* **Yönergeler**
a: Aristoteles hakkındaki metne göre Ortaçağ Müslüman filozofları Aristoteles'e hangi unvanı layık görmüştür?
b: Kayıtlarda "What do you" içeren satırla başlayıp "center [1446, 10]." içeren satırla biten kısımda "toolbar-button-8" ifadesini "toolbar-button-3" olarak değiştirin. Yalnızca bu satırları verin, geri kalan her şey aynı kalsın.

* **Metin Alıntısı**
────────────────────────────────────────
Merakı Aristoteles ile keşfedelim.

Merakı Aristoteles ile keşfedelim.

Bütün insanlar doğal olarak bilmek isterler.

Bilimin kurucusu olarak adlandırılan Antik Çağın en büyük felsefecilerinden biri olan Aristoteles benim açımdan merakın ilk ve gerçek sembolüdür. Son birkaç yıldır hakkında sürekli okumaya, dinlemeye, araştırmaya çalıştığım Aristoteles Yunan dünyasında ilk bilimsel kütüphane, doğa tarihi müzesi, harita koleksiyonunu kurmuş, bilim sınıflaması yapmış, her bir varlığın türlerine ilişkin problemlerini incelemiştir. Aristoteles’ten önce bilim ana karnında cenindi, onun sayesinde doğdu benzetmesi çok yerindedir. Tüm bilimlere istinaden yazdığı kitaplarda kendisinden önceki yazılanlara yorum yazmış ve eserlere katkı yaparak çıtayı yükseltmiştir. Sadece bilim üzerinde değil, yaratılış, ahlak, devlet, varlık felsefesi üzerine yazdıkları kendisinden sonraki 2000 yıl boyunca tartışılmıştır ve halen de felsefe bölümlerinin ve amatör meraklılar tarafından tartışılmaktan büyük keyif alınmaktadır. Ortaçağ Müslüman Filozofları tarafından çoğu eseri tercüme edilmiş ve üstüne yorumlar yazılmış, kendisine “İlk Öğretmen” ünvanı layık görülmüştir. İnsanlığın ilk öğreticisi ünvanını hem yarattığı eserler hem de kendisinden sonraki tüm araştırmacılara yol açıp onları merakla yola çıkardığı için kesinlikle hak etmektedir.

Aristoteles'i bir deneyciydi, hipotezlerin kanıtlanmasına inanıyordu ve tüm bilgilerimizin duyularımız ve deneyimlerimiz yoluyla oluştuğunu söylüyordu. Babasının makedonya kraliyet hekimi olması ve zihni faaliyetin yüksek olduğu bir ortamda yetişmesi onu biyolojiye yönlendiren ve bu kadar meraklı bir biçimde çok farklı alanlarda araştırma yapmasına yönlendiren neden olabilir.
────────────────────────────────────────
* **Girdi Kayıtları**

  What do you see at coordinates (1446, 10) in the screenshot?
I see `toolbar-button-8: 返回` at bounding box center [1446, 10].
────────────────────────────────────────
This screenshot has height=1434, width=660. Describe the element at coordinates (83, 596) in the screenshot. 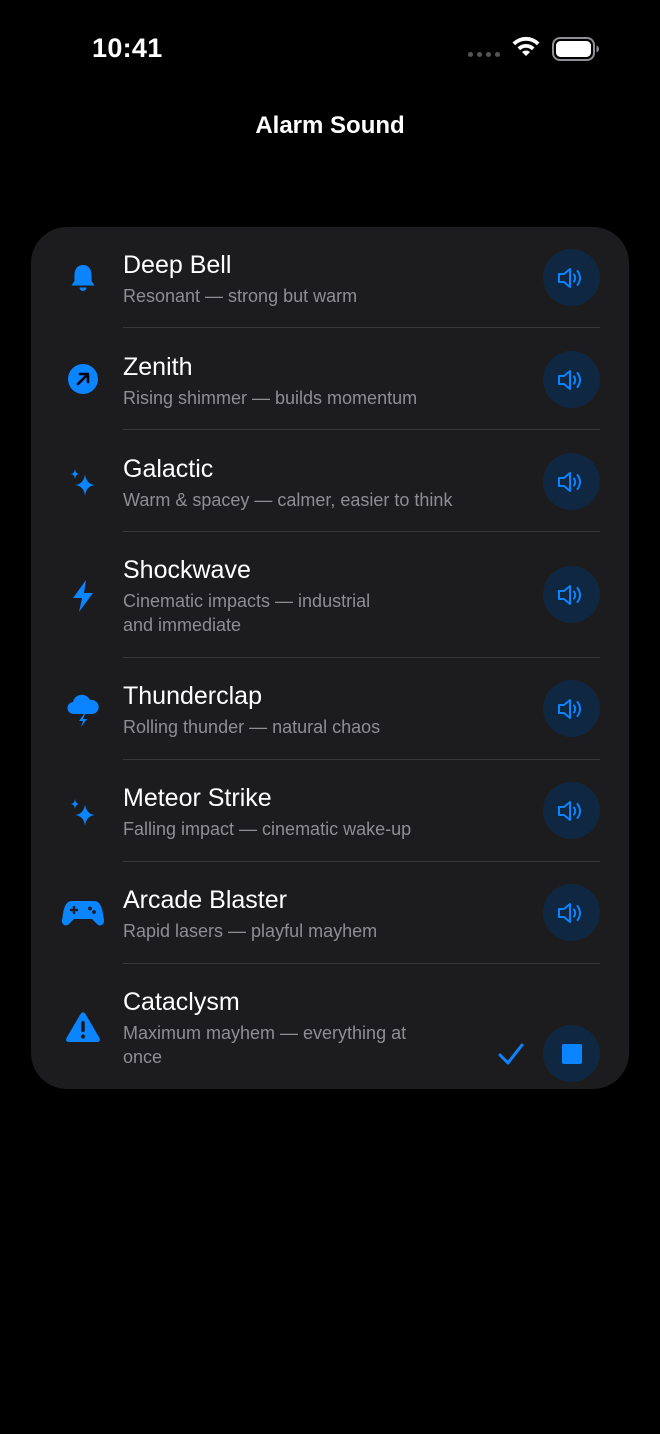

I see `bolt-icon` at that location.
────────────────────────────────────────
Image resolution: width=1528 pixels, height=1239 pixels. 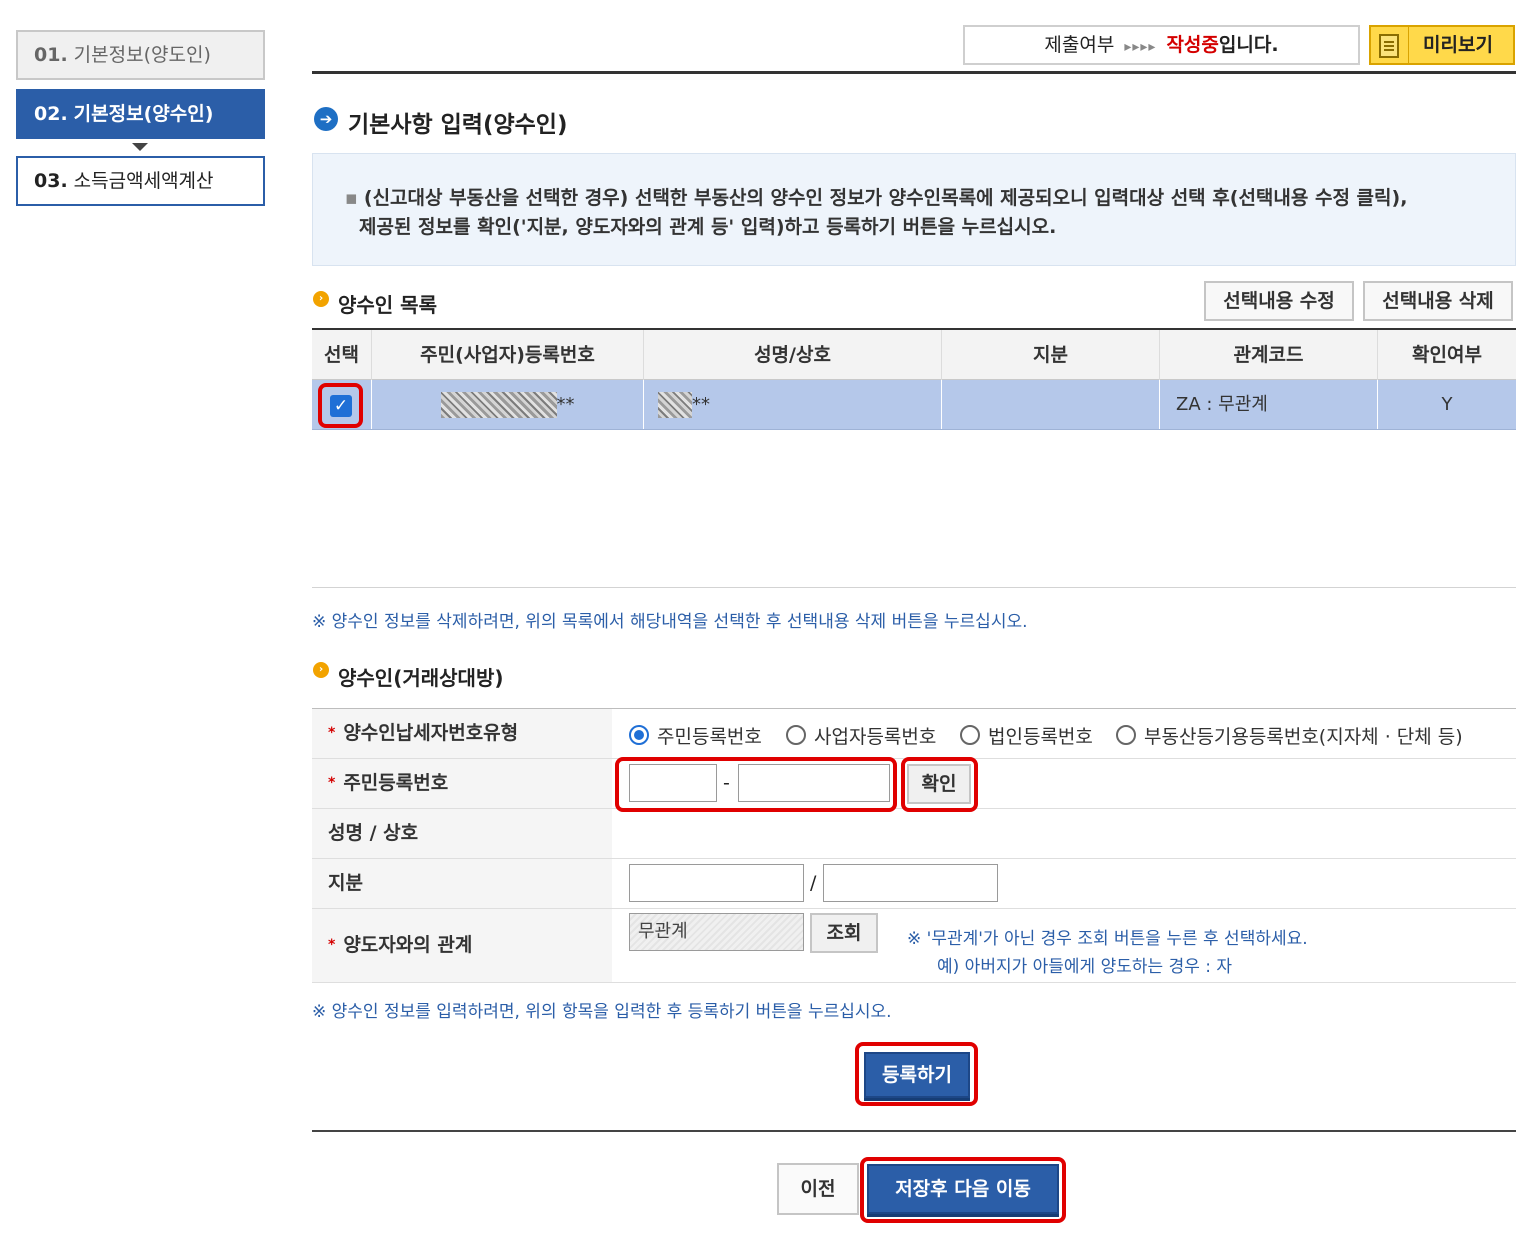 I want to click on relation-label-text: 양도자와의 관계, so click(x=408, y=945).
────────────────────────────────────────
* **Alıştırma Cevapları**
a: "İlk Öğretmen" unvanını layık görmüşlerdir.

b:
  What do you see at coordinates (1446, 10) in the screenshot?
I see `toolbar-button-3: 返回` at bounding box center [1446, 10].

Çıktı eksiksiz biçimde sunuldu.